ML for a World Cup 2026 Office Pool

I built a Python system to optimise a bracket entry for a World Cup 2026 prediction pool. The pool scores 104 match score predictions, stage advancement for all 48 teams, and five joker picks at 2× points. Below is a summary of the components and findings.

Elo Ratings

Trained on 49,000+ international matches (1872–2026) from the martj42/international_results dataset. K-factor scales by tournament importance (20–60). Home advantage of +100 rating points on non-neutral matches. Goal-difference weighting matches the World Football Elo Ratings methodology.

Poisson Match Prediction

Expected goals per team are derived from the Elo difference $\Delta$ :

$\lambda_{\text{home}} = 1.35 \cdot e^{\,0.65 \cdot \Delta / 400}$

$\lambda_{\text{away}} = 1.35 \cdot e^{\,-0.65 \cdot \Delta / 400}$

Win/draw/loss probabilities are computed from independent Poisson distributions truncated at 8 goals, with cached PMF vectors per $\lambda$ . The stack uses only the Python standard library — no numpy, scipy, or pandas. All math is hand-rolled.

Backtest

Evaluated across all 22 World Cups (1930–2022), 964 matches. Elo built from prior data only.

Metric	Value
Overall accuracy	54.8%
Winner accuracy (decisive only)	70.4%
Brier score	0.196
Log loss	0.991
Champions correct	3/22

The 55% figure matches the rate at which favourites actually win. 44% of matches have teams within 100 Elo. The model is well-calibrated — Brier score is within the published academic range (0.19–0.22, Groll, Ley, Zeileis).

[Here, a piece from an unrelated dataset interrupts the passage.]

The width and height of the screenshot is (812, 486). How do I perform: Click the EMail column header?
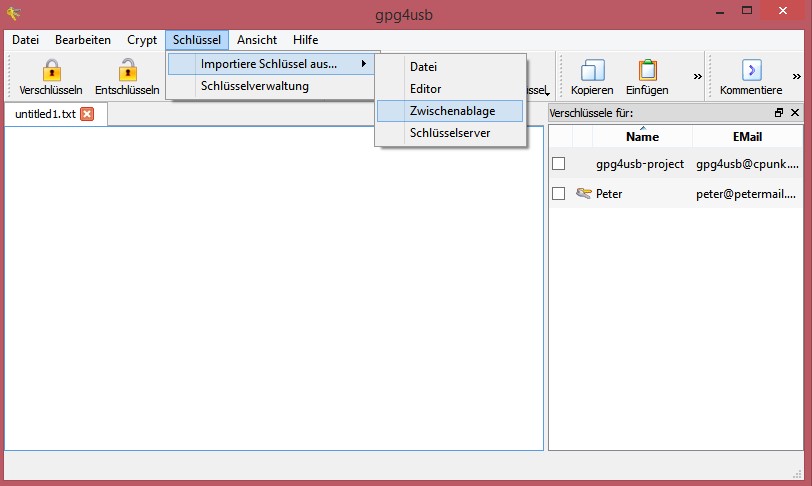tap(747, 137)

A 225-combination parameter grid search (K-factor, home advantage, Gaussian vs Poisson, recency weighting) improved Brier by 0.4% — negligible. Recency weighting worsened accuracy by 3–5pp.

Monte Carlo Simulation

Seeded tournament runner for the 2026 format (12 groups of 4, top 2 + 8 best third-place advance).

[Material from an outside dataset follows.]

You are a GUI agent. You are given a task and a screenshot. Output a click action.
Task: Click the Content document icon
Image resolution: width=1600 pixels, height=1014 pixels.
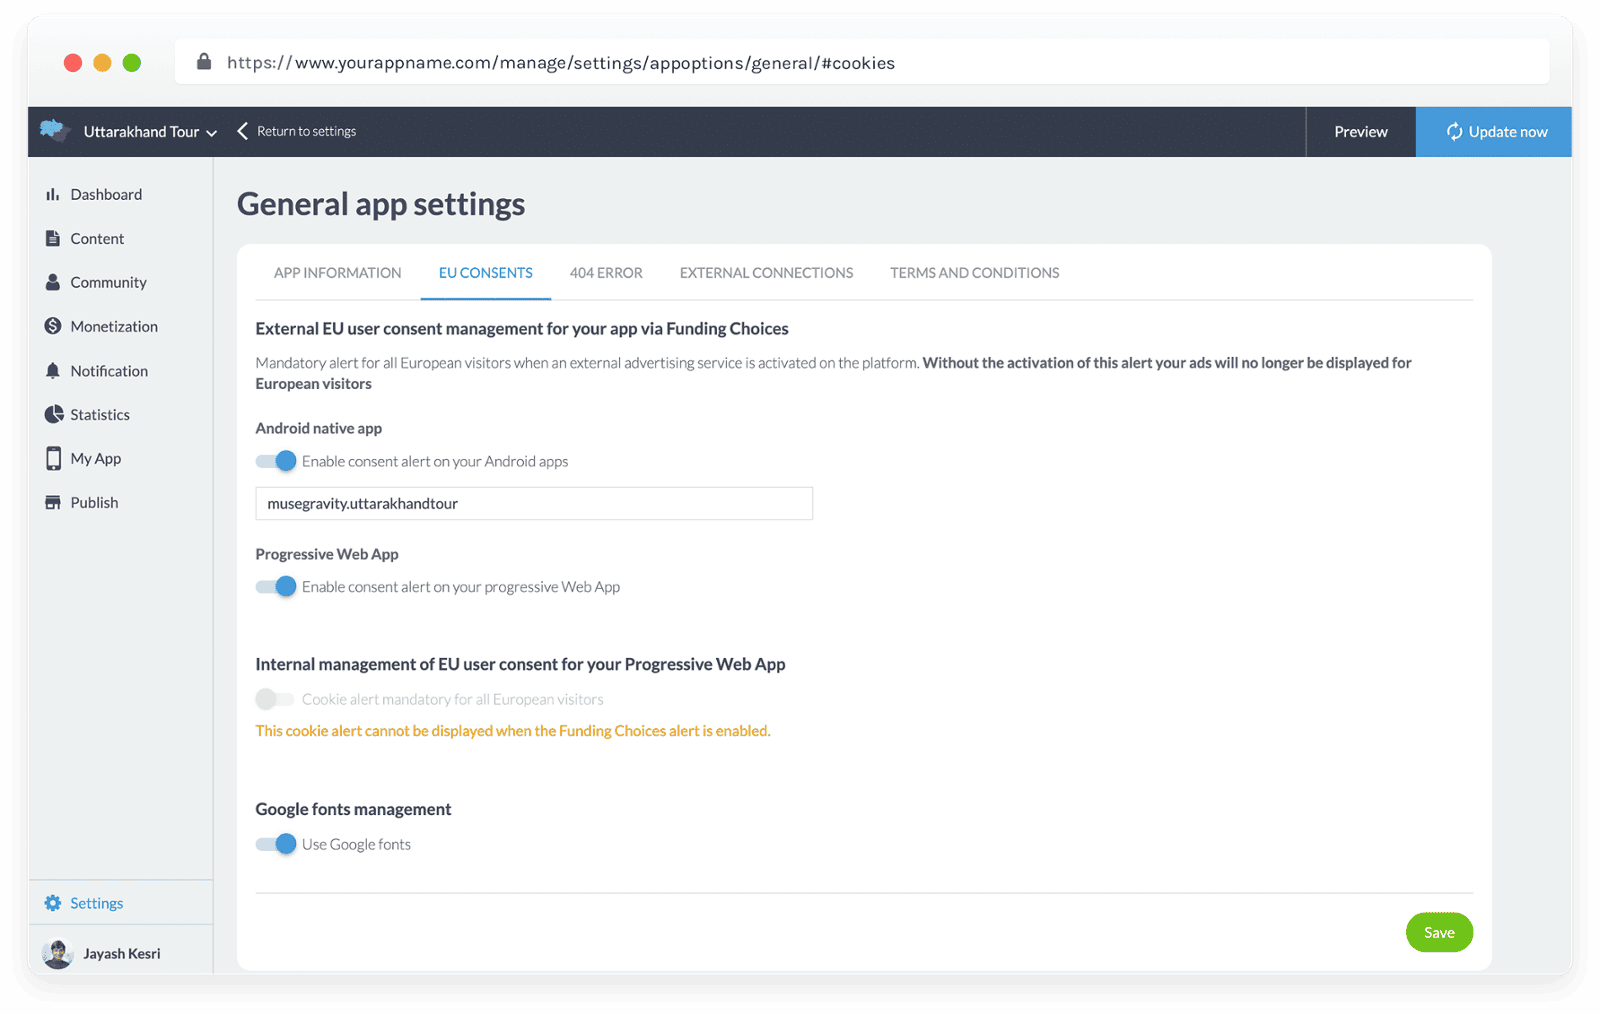coord(53,239)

Deterministic per-matchup randomness via SHA-256 of match ID and team names.
Truncated Poisson sampling (0–5 goals).
Three-stage knockout resolution: 90 mins → extra time (0.35× goal rate) → penalties (empirical shootout distribution).
Tournament modifiers: Germany +60, Croatia +55, England −20, Mexico +55. Multiplicative factors: knockout pedigree ×1.03, home continent ×1.02, generation decay ×0.96.

Bracket Optimizer

Simulated annealing over 104 match scores, 5 joker placements, and 32 knockout team predictions. Six mutation strategies:

Score shift: ±1 on one team
Score swap: exchange two match scores
Joker swap: move a joker
KO team flip: swap home/away in one knockout match
Macro-swap: swap group winner/runner-up, rebuild entire knockout bracket
Multi-flip: shift 2–5 random scores simultaneously

Cooling from $T=5.0$ , decay $0.9998$ per step, 10,000 iterations. Parallel evaluation via ProcessPoolExecutor across CPU cores: 2,500 tournament seeds per candidate. Contrarian objective: $\mathbb{E}[\text{points}] + \lambda \cdot \text{novelty}(\text{bracket}, \text{consensus})$ . Spine Lock prevents macro-swaps on groups where #1 leads #2 by $\gt 50$ Elo.

Metric	Value
Random baseline EV	~57 pts
Optimizer EV	~113 pts
2022 deterministic backtest	154 pts (38% of max 640)
Main bottleneck	53% of KO matches have 0 correct teams

Synthetic Opponent Field

Generates opponent brackets with cognitive biases to estimate win probability against the pool:

Chalk bias (0.6): convert close matches to favourite wins, avoid draws
Local bias (0.25): boost CONCACAF host teams one round
Recency bias (0.15): boost recent champions

Empirical Score Distributions

Frequency tables from all 964 World Cup matches, split by group (727) and knockout (237). Used as sampling weights instead of the Poisson model for deterministic bracket generation.

Improvement Paths

Dixon-Coles corrections: low-score adjustment + time-decayed parameter estimation.
Player-level data: aggregated FIFA ratings or market values per squad.
Bookmaker odds: blend model probabilities with market-implied odds.
Form metrics: rolling goal difference, xG differentials, streak indicators.

Code

~3,500 lines of Python, zero external dependencies, MIT-licensed.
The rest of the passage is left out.